TEXT:
--- BEGIN ---

Annie Modesitt is one of my favorite pattern designers because she usually gives an estimate of the yardage used when she uses only a small portion of a skein. Most patterns indicate that you need an entire skein even if you only need a few yards. In designs like Fair Isle where multiple colors are used, buying an entire ball of each color can get expensive. If you know the yardage of each color used, you can figure out if your partial skein has enough yardage left, or dye the yardage needed from only a few skeins.

Even if you are not using one of Annie’s patterns it can still be useful to estimate the yardage you have used, and the yardage you have left. You may want to add up the yardage in several partial skeins, see if you have enough yarn left to make the same project again, or detail the yardage used in your own design project. You can even find out if you have enough yarn left for an additional pattern repeat.

--- END ---

TASK:
Quote the yarn yardage text from "Even if you are" to "additional pattern repeat.".

RECORDS:
--- BEGIN ---

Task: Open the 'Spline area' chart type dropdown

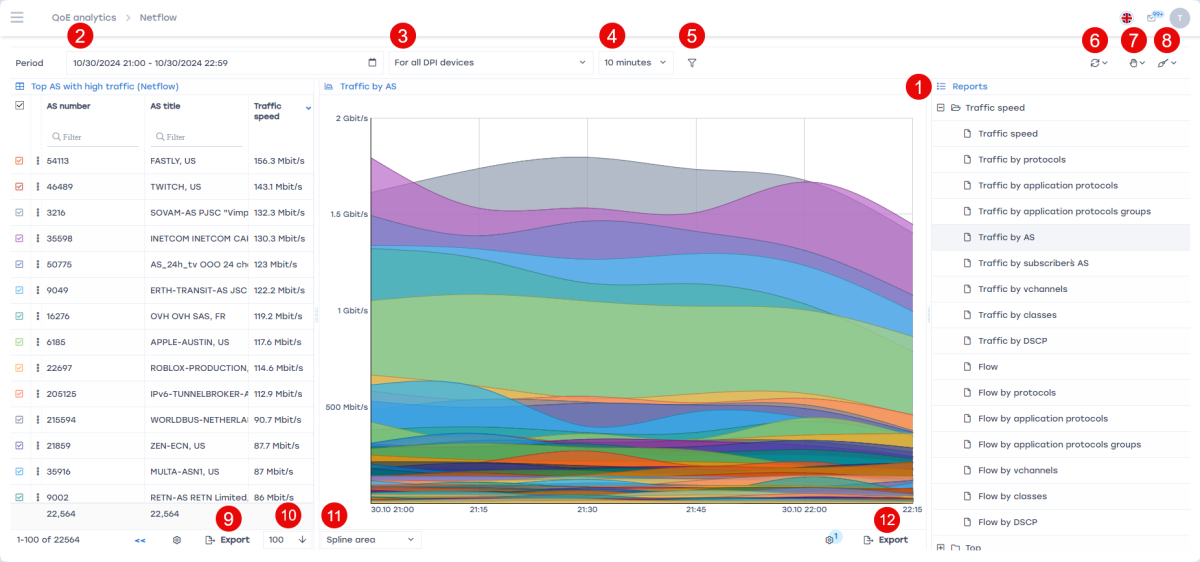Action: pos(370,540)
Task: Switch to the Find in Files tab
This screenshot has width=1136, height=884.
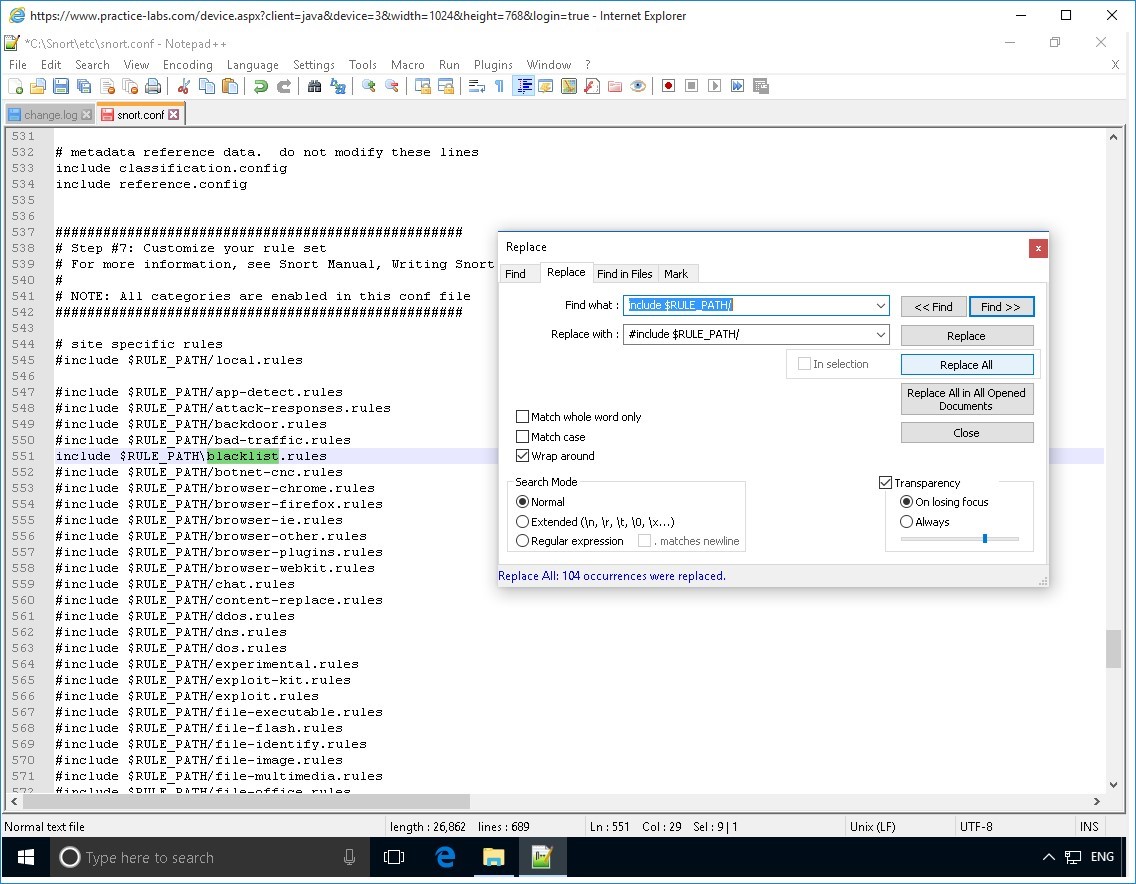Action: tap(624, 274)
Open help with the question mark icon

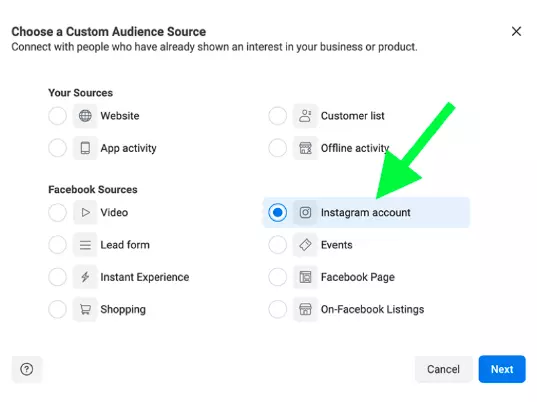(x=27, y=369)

--- END ---

WRITTEN SOLUTION:
Even if you are not using one of Annie’s patterns it can still be useful to estimate the yardage you have used, and the yardage you have left. You may want to add up the yardage in several partial skeins, see if you have enough yarn left to make the same project again, or detail the yardage used in your own design project. You can even find out if you have enough yarn left for an additional pattern repeat.